### FRAGMENTO DE PÁGINA

Santiago Kovadloff: “Veo mi presente: es verosímil para mí pensar que mi vida termine. Hoy, quizás mañana. No quiere decir que esté dispuesto”

Santiago Kovadloff: “Veo mi presente: es verosímil para mí pensar que mi vida termine. Hoy, quizás mañana. No quiere decir que esté dispuesto”

Por Víctor Hugo Ghitta
La sala en penumbras está atiborrada de libros. Si el visitante entrecierra los ojos, aparecen con claridad palabras que nombran las obsesiones del escritor: Camus, Borges, Cortázar, Pessoa. Hay una fotografía apócrifa que reúne a maestros del humor: Groucho Marx, Woody Allen, Chaplin, Quino y, junto a ellos, Freud. Hay lápices y lapiceras ordenados con una paciencia obsesiva; un atril de madera en el que el poeta escribe y corrige a mano y de pie; un disco con la grabación de El extranjero hecha por Camus en 1954; un librito de Pascal Quignard titulado El odio a la música.
En un bellísimo salón contiguo hay más libros, muchos de ellos sobre pintura. No está a la vista la colección de libros antiguos en el espléndido departamento donde vive Santiago Kovadloff. Es un edificio de fines de 1800 restaurado en 1922. Seis u ocho sillas idénticas están dispuestas a la espera de sus ocupantes. “Esta tarde leeremos la Biblia”, dice. El ambiente es de una belleza austera; los muebles y los objetos no llevan la huella obscena del dinero.

######

• CONSIGNA A
En el texto sobre Santiago Kovadloff, ¿qué hace que el ambiente de su departamento tenga una belleza austera? Explícalo en una a tres oraciones.
• CONSIGNA B
Copia otra vez el texto sobre Santiago Kovadloff empezando por "Por Víctor Hugo" y siguiendo hasta "a la música.", pero cambia "atril" por "pupitre".
El listado que viene a continuación es un material aparte.

### EXTRACTO DE DATOS

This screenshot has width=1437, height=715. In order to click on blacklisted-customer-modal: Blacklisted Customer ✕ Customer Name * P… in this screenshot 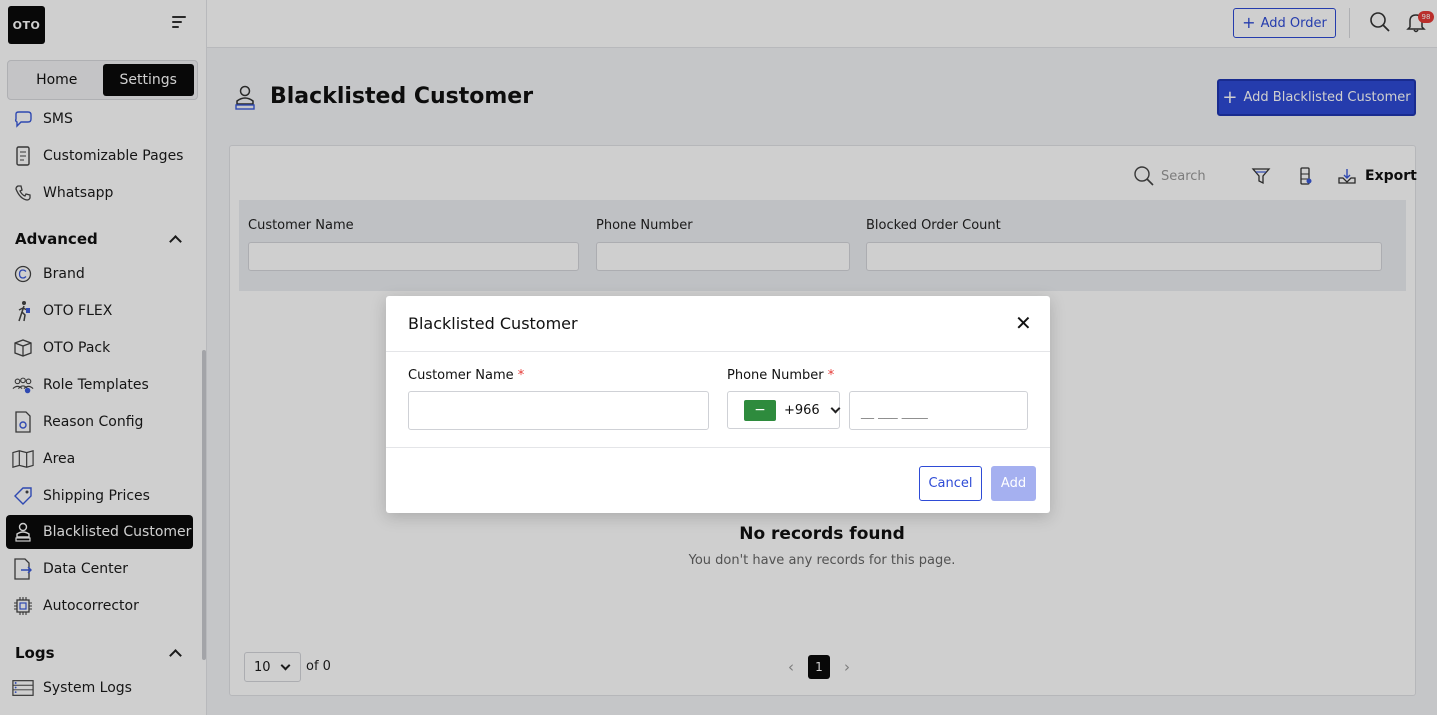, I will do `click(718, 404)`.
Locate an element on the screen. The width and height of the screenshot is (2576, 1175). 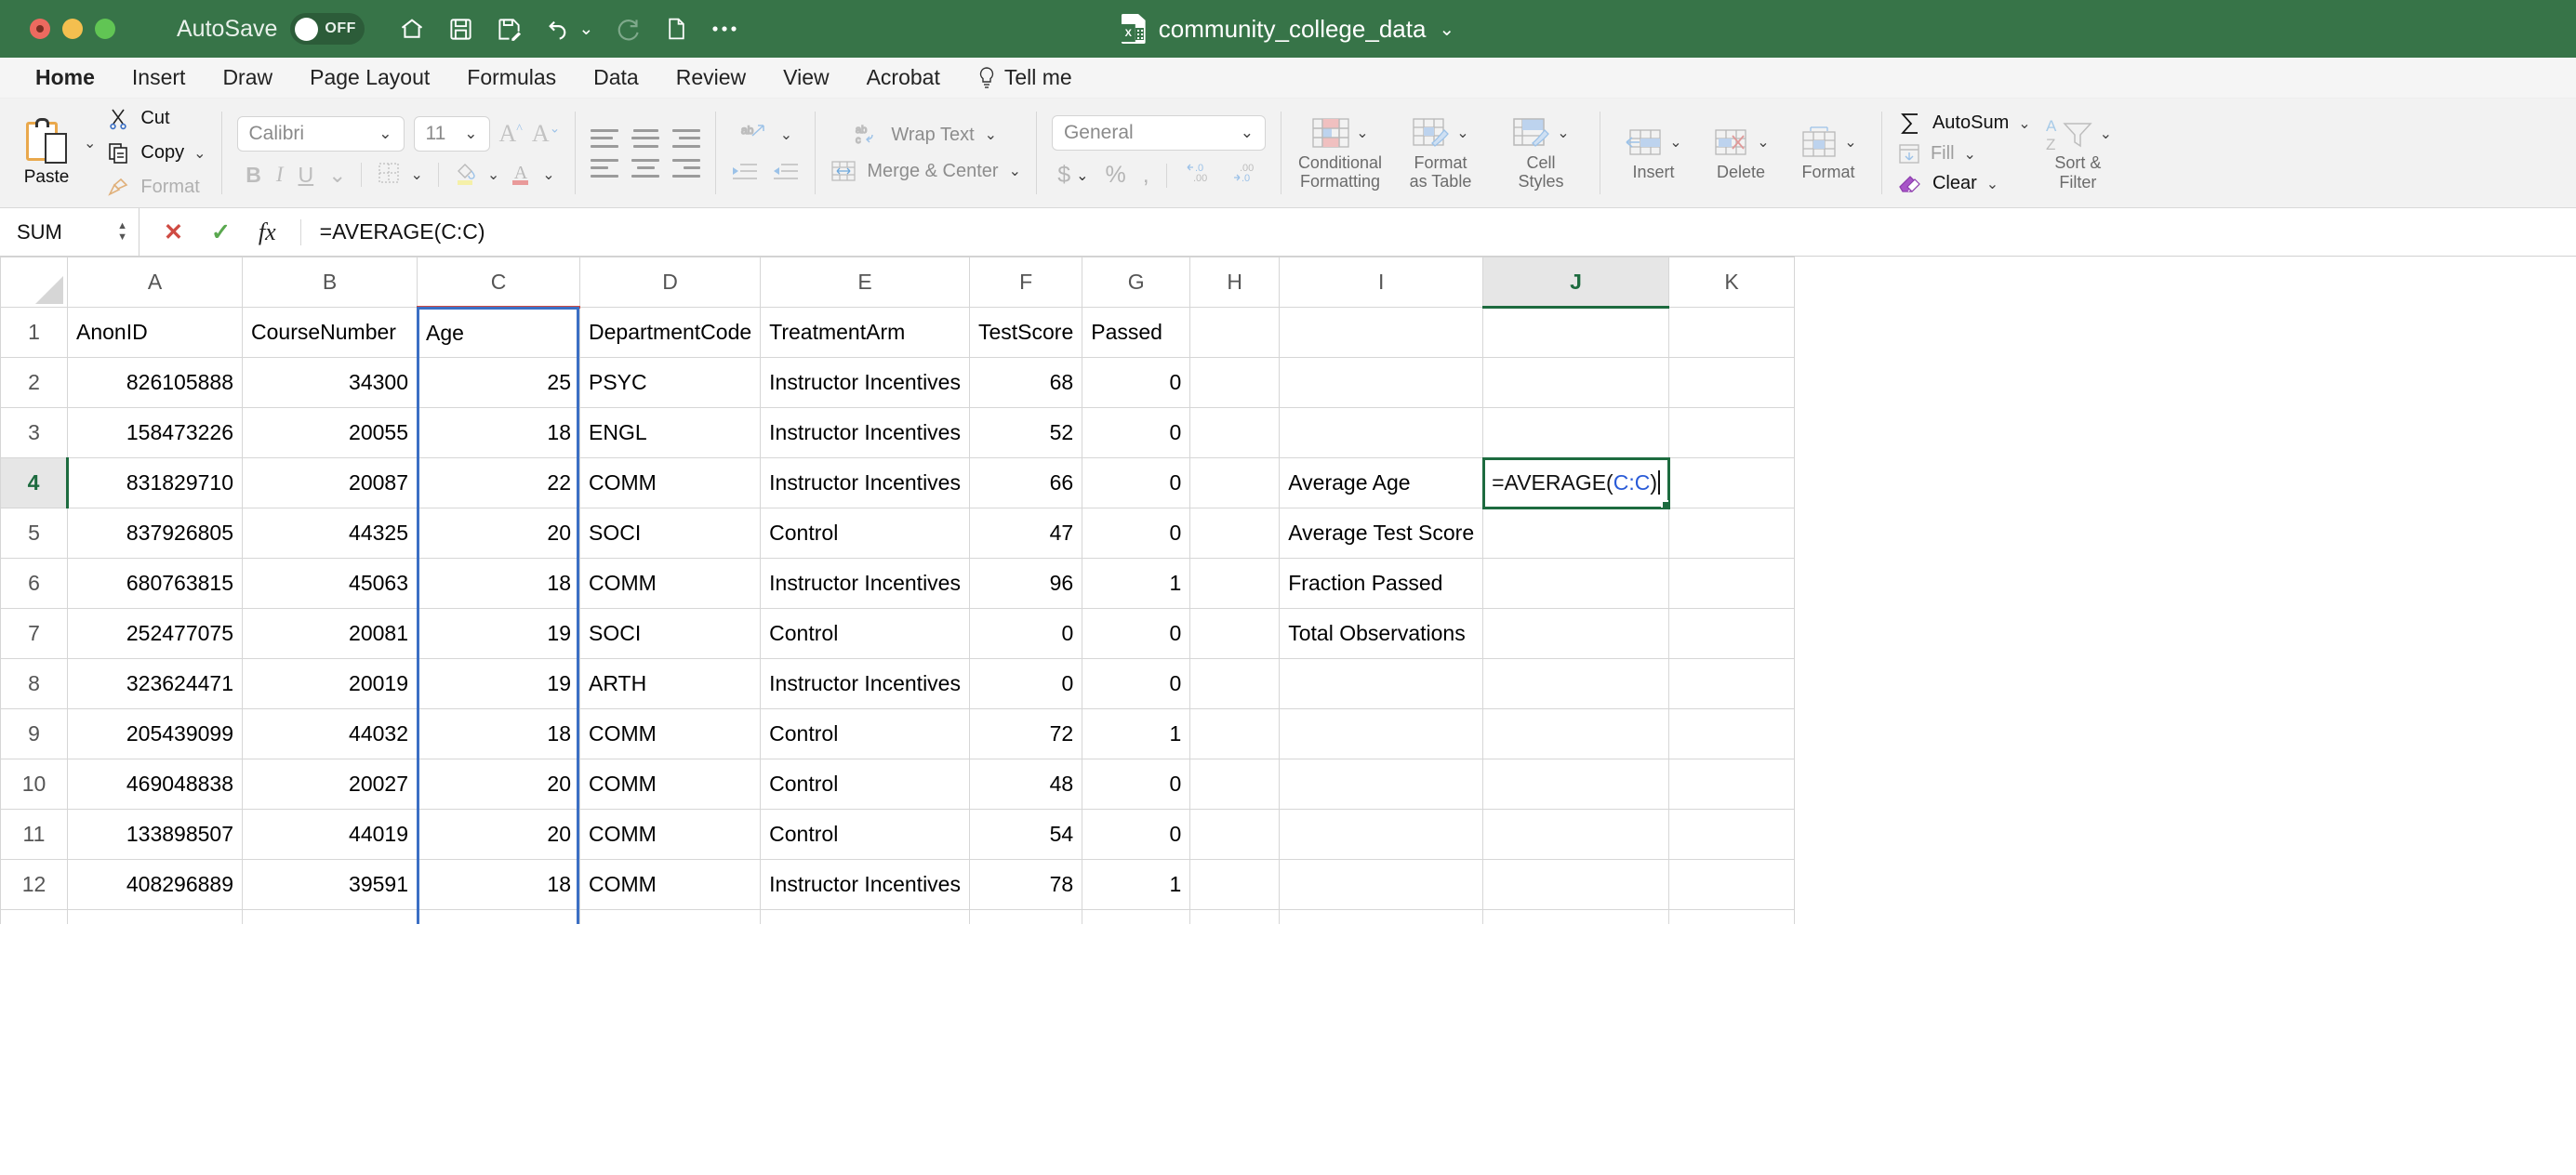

######

• TU RESPUESTA A
El ambiente tiene una belleza austera porque los muebles y los objetos no llevan la huella obscena del dinero.

• TU RESPUESTA B
Por Víctor Hugo Ghitta
La sala en penumbras está atiborrada de libros. Si el visitante entrecierra los ojos, aparecen con claridad palabras que nombran las obsesiones del escritor: Camus, Borges, Cortázar, Pessoa. Hay una fotografía apócrifa que reúne a maestros del humor: Groucho Marx, Woody Allen, Chaplin, Quino y, junto a ellos, Freud. Hay lápices y lapiceras ordenados con una paciencia obsesiva; un pupitre de madera en el que el poeta escribe y corrige a mano y de pie; un disco con la grabación de El extranjero hecha por Camus en 1954; un librito de Pascal Quignard titulado El odio a la música.